Between 5:40 AM MT and 11:33 AM MT on April 28, 2022 users were unable to access and view documents via DocViewer, primarily through SpeedGrader. Available resources for the service were not enough to process requests for the number of users accessing DocViewer files at the time. Additional resources were added throughout the morning until service was consistent for users again.
Recent Canvas background maintenance has included updating services to use a new system that allows for automation of scaling resources, deployment of services, and other managerial work. CanvaDocs moved to this system at 5:40 AM MT on April 28. This in itself was not a problem, but the metrics for how many of each resource is needed to manage expected user load is different. We underestimated some of these metrics in moving to this system, which led to available resources not being enough to handle incoming user requests. At 5:45 AM MT, users started seeing messages stating “Service is currently unavailable. Try again later” when attempting to access documents in DocViewer, especially in SpeedGrader. Our DocViewer engineers were notified of these issues soon after via automated alerts. When it was found that we were low on resources to handle incoming requests, they began manually adding more resources and updating configurations within the new system. This was first completed at 10:12 AM MT, with service temporarily returning to normal, but was needed again when user requests increased soon after. Another adjustment was completed by 11:15 AM MT, and users were able to access documents normally again by 11:33 AM MT.

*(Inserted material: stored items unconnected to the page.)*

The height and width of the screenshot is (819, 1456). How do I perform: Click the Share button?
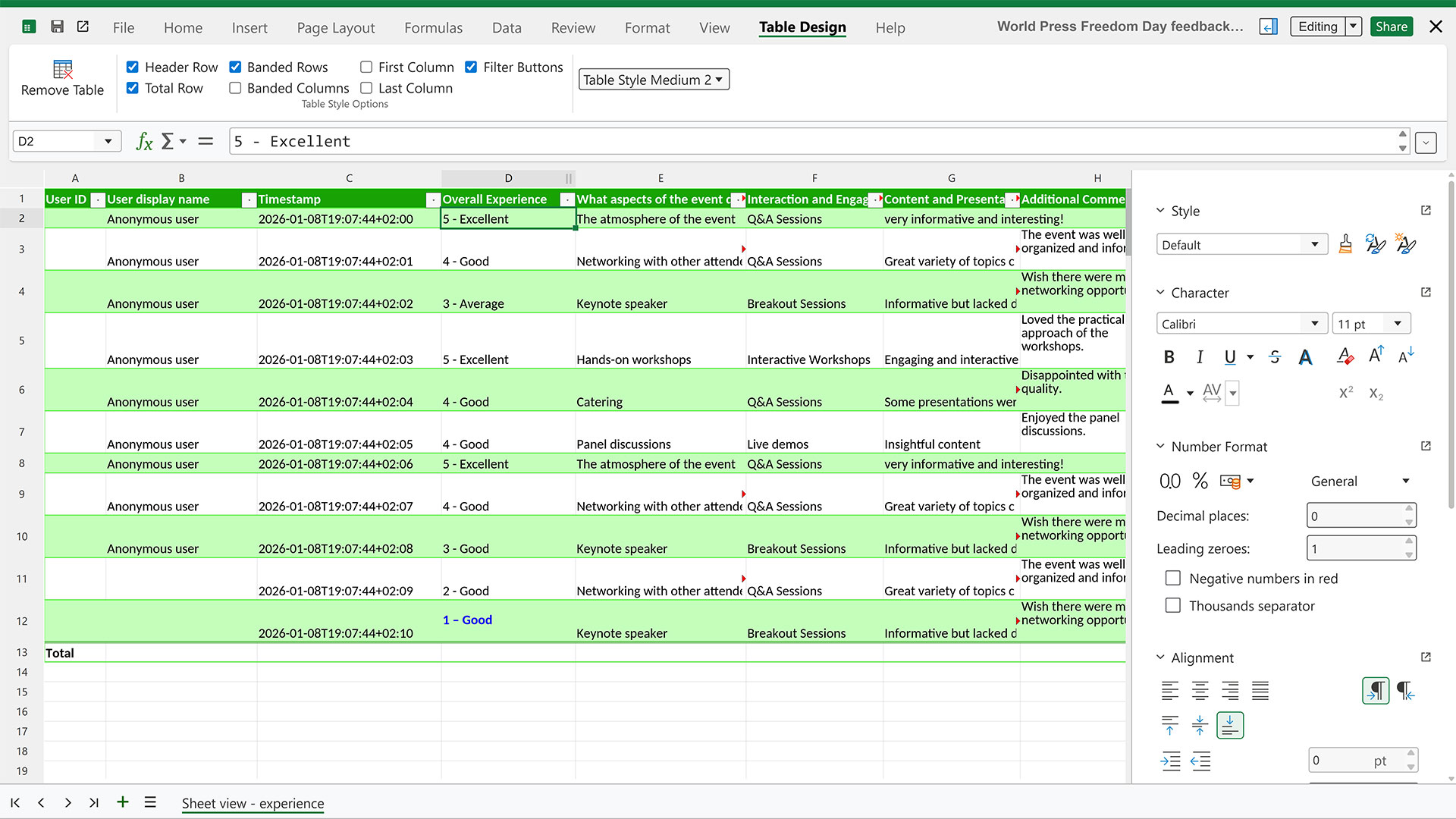(1391, 26)
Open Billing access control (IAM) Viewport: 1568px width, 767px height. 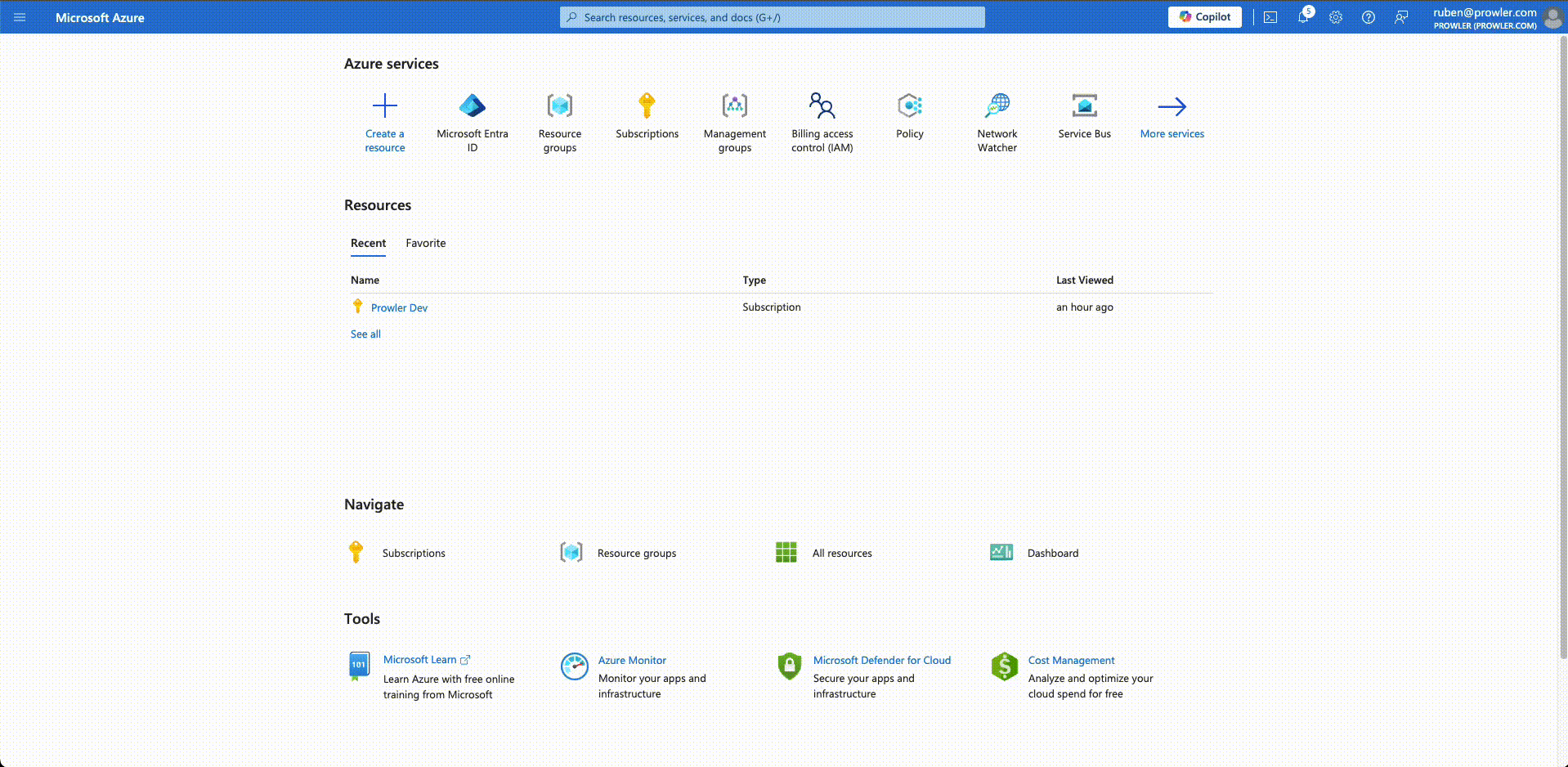point(822,106)
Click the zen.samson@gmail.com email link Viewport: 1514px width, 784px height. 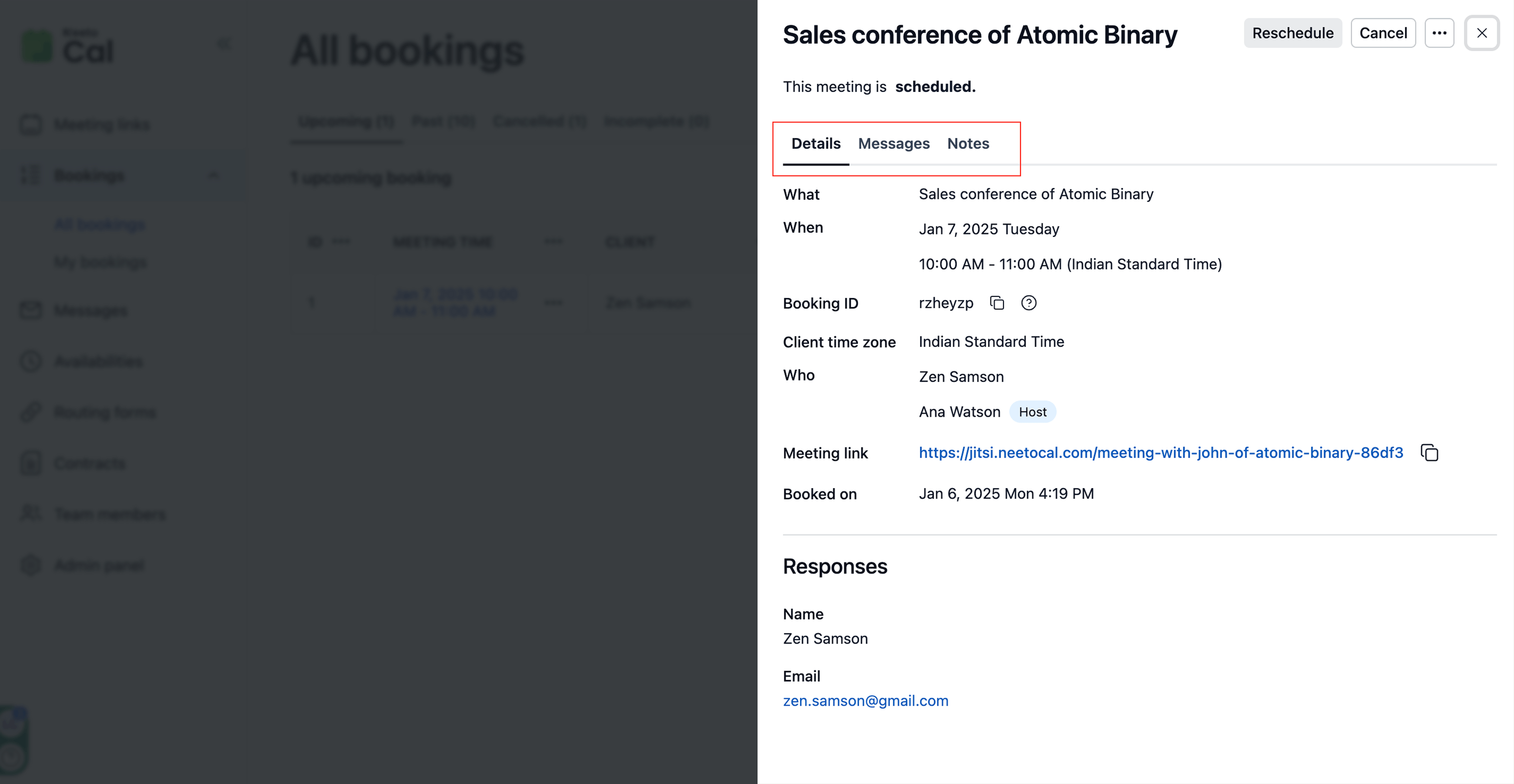click(x=865, y=700)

Manually adding additional resources to handle user load, along with updating configurations within our new auto-scaling system for DocViewer allowed the service to run as it should once again. With other services also moving to this new system, we are working on providing better documentation, training, and guidance to engineers across various services as they do so. This will include information on how to better plan for expected usage and provide the correct number of resources to handle user requests across each.
We understand the importance our DocViewer has on Canvas functionality and the impact this caused for users trying to access the service. We are working to put safeguards in place to prevent service interruption from happening again through DocViewer and we apologize for the inconvenience this caused.